At ASCO 2017, BILCAP study was presented as first phase 3 randomized adjuvant therapy for patients with no postsurgical complications and Eastern Cooperative Oncological Group of two or less (ECOG less than 2), 447 patients were randomized 1:1 Cap N 223[1250 mg/m2 D1-14, every 21 days, for eight cycles] or observation (Obs) N224 from 44 UK sites 2006 through 2014, it included 19% Intrahepatic, 28% hilar, 35% extrahepatic bile duct cancer and results showed an mOS for Cap 53mo when compared to Obs 36mo (HR 0.75 p0.028). Cap soon will be adopted as the new standard of care.
Surveillance by NCCN recommendations includes imaging every 6 months for 2 years if clinically indicated, then annually up to 5 years. The oncologist may monitor patients closely with liver function test and tumor markers (CEA and CA19-9) every 3 to 4 months for 2 years, then every 6 months up to 5 years. All above-mentioned tests can be performed when clinically indicated.

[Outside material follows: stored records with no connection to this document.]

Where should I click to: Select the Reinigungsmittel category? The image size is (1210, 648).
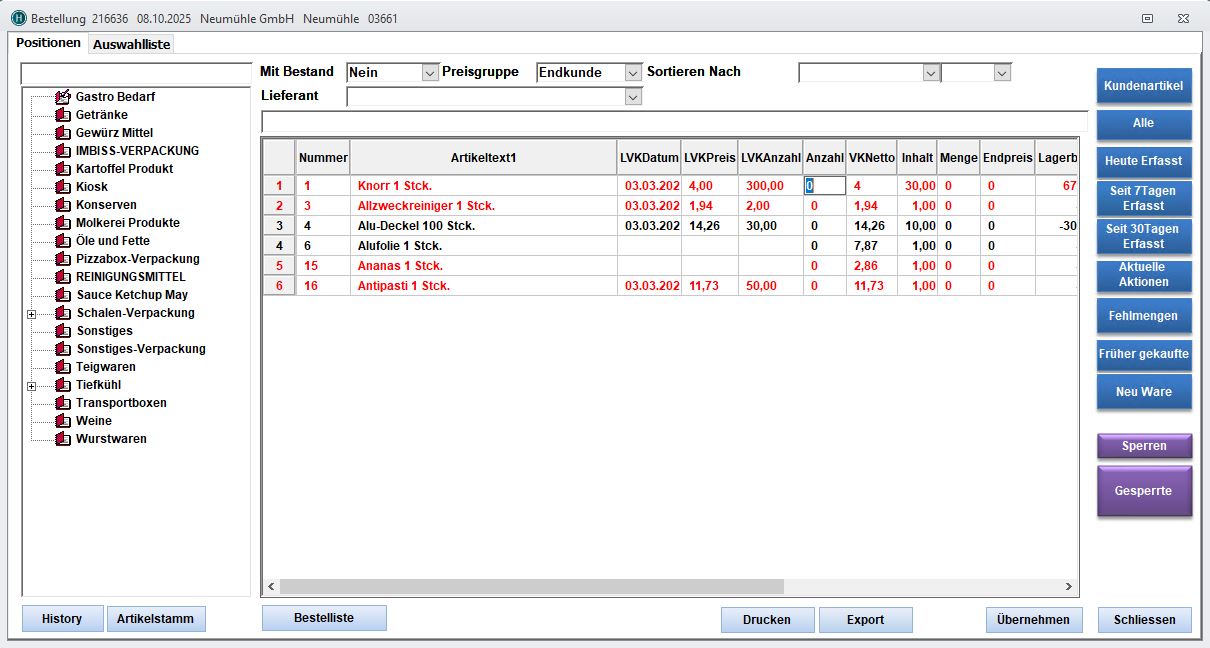[130, 277]
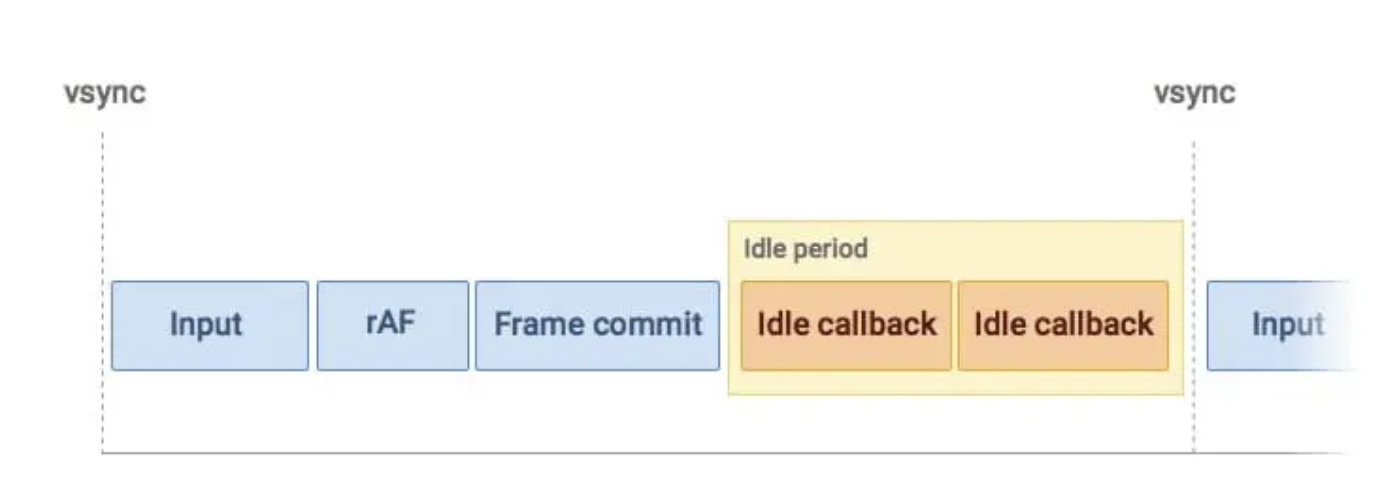Click the Idle period label text
The height and width of the screenshot is (498, 1392).
805,248
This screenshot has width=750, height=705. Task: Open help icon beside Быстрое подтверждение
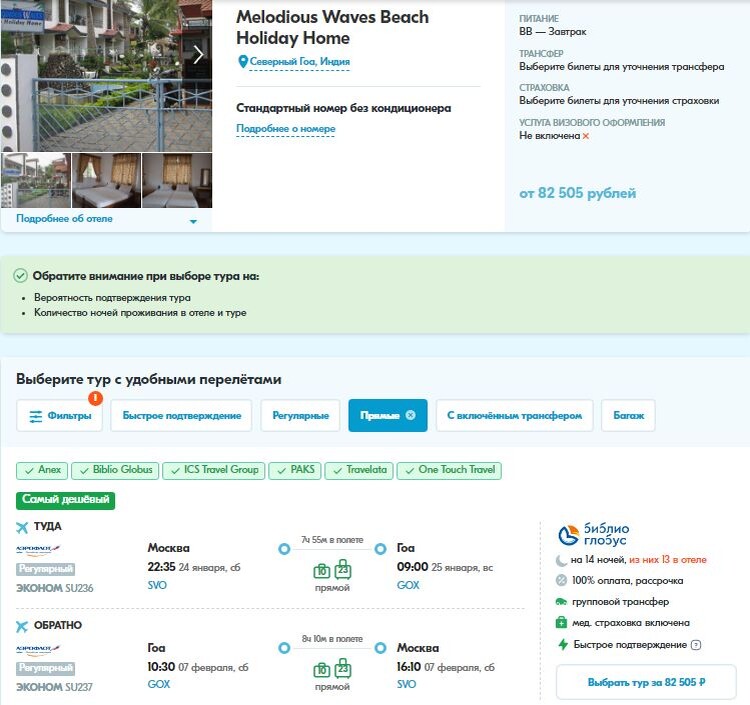click(x=696, y=645)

No single or combined therapy in unresectable, locally advanced, and metastatic cholangiocarcinoma will achieve a cure; rather the focus is on palliative intervention and extension of survival. All patients with the advanced and unresectable disease should be offered a clinical trial when feasible. Patients with good performance status (ECOG 0-1) for chemotherapy could consider first-line option Gem [1000 mg/m2] plus Cisplatin (Cis) [25 mg/m2] on days one and eight every three weeks with acceptable toxicity in low dose cis as published in ABC-02 randomized phase 2 study which included 242 metastatic bile duct cancer patients and showed a mOS of 11.7 months in the combination arm when compared to 8.3 months of Gem alone (HR, 0.70; p0.002). Other first-line, gem-based combinations are not randomized studies and have reported a mOS for GemCap 12.7 months and Gem with Oxaliplatin 14.3 months both on a selected population of patients. Alternative 5-FU-based combination plus Cis 11.5 months or Cap 11.3 months. Patients with poor performance may receive oral Cap which reported a mOS of 8.1 months when compared to the best supportive care of 4.5 months. Future clinical trials with targeted therapy, including FGFR, MEK, and other drugs tailored per the tumor molecular profile, are ongoing and preliminary reports are promising.